→ **Instructions to follow**
Give the data again exactly as it appears.

━━ Stored data ━━

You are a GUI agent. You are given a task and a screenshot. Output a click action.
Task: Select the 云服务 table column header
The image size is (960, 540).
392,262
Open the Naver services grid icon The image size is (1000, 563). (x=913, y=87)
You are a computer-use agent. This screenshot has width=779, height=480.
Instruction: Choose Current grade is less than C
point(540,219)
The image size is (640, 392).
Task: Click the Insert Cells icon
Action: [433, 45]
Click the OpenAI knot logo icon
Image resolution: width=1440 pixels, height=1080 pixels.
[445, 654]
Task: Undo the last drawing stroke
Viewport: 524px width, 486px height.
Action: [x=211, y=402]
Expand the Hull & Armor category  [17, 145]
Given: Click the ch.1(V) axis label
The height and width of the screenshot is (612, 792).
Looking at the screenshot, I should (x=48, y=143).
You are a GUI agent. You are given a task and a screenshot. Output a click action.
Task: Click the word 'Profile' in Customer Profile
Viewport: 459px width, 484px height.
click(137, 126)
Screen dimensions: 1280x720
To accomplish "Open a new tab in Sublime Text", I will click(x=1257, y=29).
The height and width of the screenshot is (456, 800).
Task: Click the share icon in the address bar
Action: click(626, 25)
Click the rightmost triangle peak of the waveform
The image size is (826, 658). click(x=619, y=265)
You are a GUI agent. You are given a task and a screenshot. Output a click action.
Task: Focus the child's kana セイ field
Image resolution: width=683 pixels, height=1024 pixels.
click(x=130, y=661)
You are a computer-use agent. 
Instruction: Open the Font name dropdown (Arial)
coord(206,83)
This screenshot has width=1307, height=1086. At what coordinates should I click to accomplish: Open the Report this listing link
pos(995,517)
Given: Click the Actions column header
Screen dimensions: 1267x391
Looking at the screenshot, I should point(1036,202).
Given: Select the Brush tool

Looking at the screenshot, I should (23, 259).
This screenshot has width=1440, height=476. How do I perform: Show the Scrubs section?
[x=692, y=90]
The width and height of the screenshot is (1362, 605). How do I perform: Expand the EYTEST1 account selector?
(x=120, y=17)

━━━

→ **Solution to this exercise**
You are a GUI agent. You are given a task and a screenshot. Output a click action.
Task: Select the 云服务 table column header
The image size is (960, 540).
392,262
Open the Naver services grid icon The image size is (1000, 563). (x=913, y=87)
You are a computer-use agent. This screenshot has width=779, height=480.
Instruction: Choose Current grade is less than C
point(540,219)
The image size is (640, 392).
Task: Click the Insert Cells icon
Action: [433, 45]
Click the OpenAI knot logo icon
Image resolution: width=1440 pixels, height=1080 pixels.
[445, 654]
Task: Undo the last drawing stroke
Viewport: 524px width, 486px height.
Action: [x=211, y=402]
Expand the Hull & Armor category  [17, 145]
Given: Click the ch.1(V) axis label
The height and width of the screenshot is (612, 792).
Looking at the screenshot, I should (x=48, y=143).
You are a GUI agent. You are given a task and a screenshot. Output a click action.
Task: Click the word 'Profile' in Customer Profile
Viewport: 459px width, 484px height.
click(137, 126)
Screen dimensions: 1280x720
To accomplish "Open a new tab in Sublime Text", I will click(x=1257, y=29).
The height and width of the screenshot is (456, 800).
Task: Click the share icon in the address bar
Action: click(626, 25)
Click the rightmost triangle peak of the waveform
The image size is (826, 658). click(x=619, y=265)
You are a GUI agent. You are given a task and a screenshot. Output a click action.
Task: Focus the child's kana セイ field
Image resolution: width=683 pixels, height=1024 pixels.
click(x=130, y=661)
You are a computer-use agent. 
Instruction: Open the Font name dropdown (Arial)
coord(206,83)
This screenshot has width=1307, height=1086. At what coordinates should I click to accomplish: Open the Report this listing link
pos(995,517)
Given: Click the Actions column header
Screen dimensions: 1267x391
Looking at the screenshot, I should point(1036,202).
Given: Select the Brush tool

Looking at the screenshot, I should (23, 259).
This screenshot has width=1440, height=476. How do I perform: Show the Scrubs section?
[x=692, y=90]
The width and height of the screenshot is (1362, 605). How do I perform: Expand the EYTEST1 account selector?
(x=120, y=17)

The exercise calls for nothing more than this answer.